Однажды, когда она возвращалась с работы позже обычного – не могла оставить заболевшую Дануте, – поравнялась с возвращающейся в гетто колонной евреев. К тому, что их так, колоннами рано утром ведут на работу, а вечером приводят обратно в гетто, привыкла и, если доводилось проходить мимо, старалась не смотреть на этих меченных желтыми звездами несчастных. Но на сей раз шедший с края старик тихо спросил:
– Доченька, нет ли у тебя кусочка хлеба?
От этого «доченька» она вздрогнула.
– Н… н… нет.
– Извини. – Он опустил голову. Видно, стало стыдно, что попросил.
Гражина хотела оправдаться, объяснить, что ничего с собою нет, но не могла. И пойти быстрее, оторваться не решалась, чтобы не обидеть старика. Шла рядом. Только очень не по себе было от этой близости, будто идет вместе с ними, хоть и по тротуару. И лишь нетерпеливо поглядывала, далеко ли еще до угла, за которым колонна должна свернуть к гетто.
Старик, кажется, на прощание кивнул ей. Она тоже кивнула. И почему-то остановилась. Смотрела им вслед, пока за поворотом не скрылись последние ряды.
Мостовая опустела. И на тротуарах никого не было. Гражина стояла на пустой темной улице.
Старик назвал ее дочерью! Это могли услышать и принять ее за еврейку!

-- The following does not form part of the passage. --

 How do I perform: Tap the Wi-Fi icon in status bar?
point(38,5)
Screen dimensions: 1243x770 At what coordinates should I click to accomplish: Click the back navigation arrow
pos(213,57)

Осторожно оглянулась. Кругом никого. И все равно поспешила уйти отсюда.
Шла быстро, почти бежала… Но стариковское «доченька», казалось, бежит вместе с нею. По лестнице перепрыгивала через ступеньку. И дверь захлопнула поспешно, чтобы не впустить свой страх.

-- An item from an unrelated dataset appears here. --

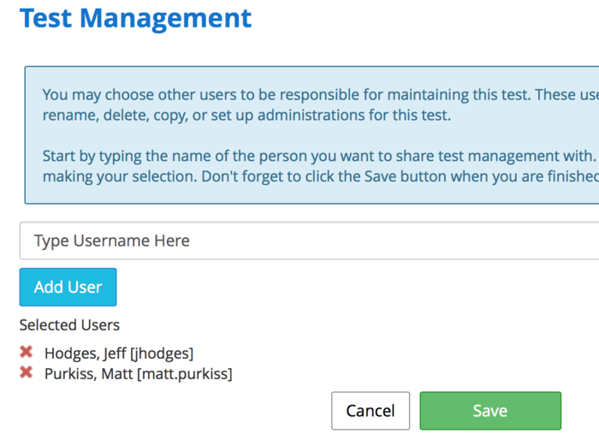
Task: Click the 'rename, delete, copy' instruction line
Action: click(x=246, y=116)

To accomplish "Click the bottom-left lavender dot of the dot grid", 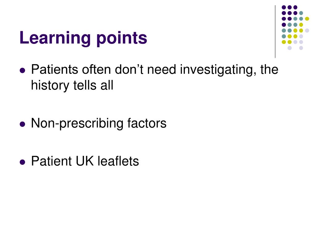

Войдя, подняла глаза на распятие, – и как стояла – в пальто, ботах, шапке, – упала перед ним на колени. Молила простить, что не дала голодному хлеба. Но ведь не было у нее, не было!
Молила прощения горячо, неистово. Клялась, что теперь всегда будет носить с собою ломтик хлеба. Если его не будет – часто и самой не хватает, – завернет в чистую тряпочку несколько вареных картофелин. В подвале стоит еще полмешка из тех, что осенью привезла из деревни.
От этого клятвенного обещания стало немного легче. Принялась успокаивать себя: пожилые люди часто так обращаются к молодым: «доченька», «сынок». А хлеб или картофелину будет носить с собой. И сунет любому. Они же все голодные.
Поднявшись с колен, старательно задвинула шторы затемнения. Сняла пальто и натянула поверх своей кофты старый мамин жакет. Зажгла керосиновую лампу – света уже три дня не дают – и перешла на кухню. Поставила на примус кастрюлю с восемью картофелинами – четыре для себя и четыре, чтобы завтра отдать любому голодному.
Когда вода в кастрюле закипела, Гражина придвинула табурет к столу, уселась и слушала это тихое бульканье.
Послышался тихий стук в дверь.
Прислушалась.
Стук – такой же тихий и несмелый – повторился.
Стало страшно: неужели тот самый старик? Откуда ему известно, где она живет? Он же свернул вместе с колонной к гетто. На мостовой никого не осталось. На всей улице никого не было.
Быстро задула лампу: пусть старик думает, что ее нет дома.
Но стук повторился. И женский голос едва слышно прошептал:
– Гражина, ради бога, открой!
Она обомлела. Откуда какая-то незнакомая женщина знает ее имя?
Нетерпеливая мольба повторилась:
– Гражиночка, умоляю! Это я, Ципора.
Ципора?! Она же за теми оградами, в гетто.
– Умоляю, не прогоняй! Только не прогоняй!
– Сейчас… – От волнения рука никак не справлялась с ключом. – Сейчас…
Наконец он подался, и в едва приоткрытую дверь втиснулась какая-то незнакомая женщина. Лица не было видно – его по самые глаза скрывал темный платок.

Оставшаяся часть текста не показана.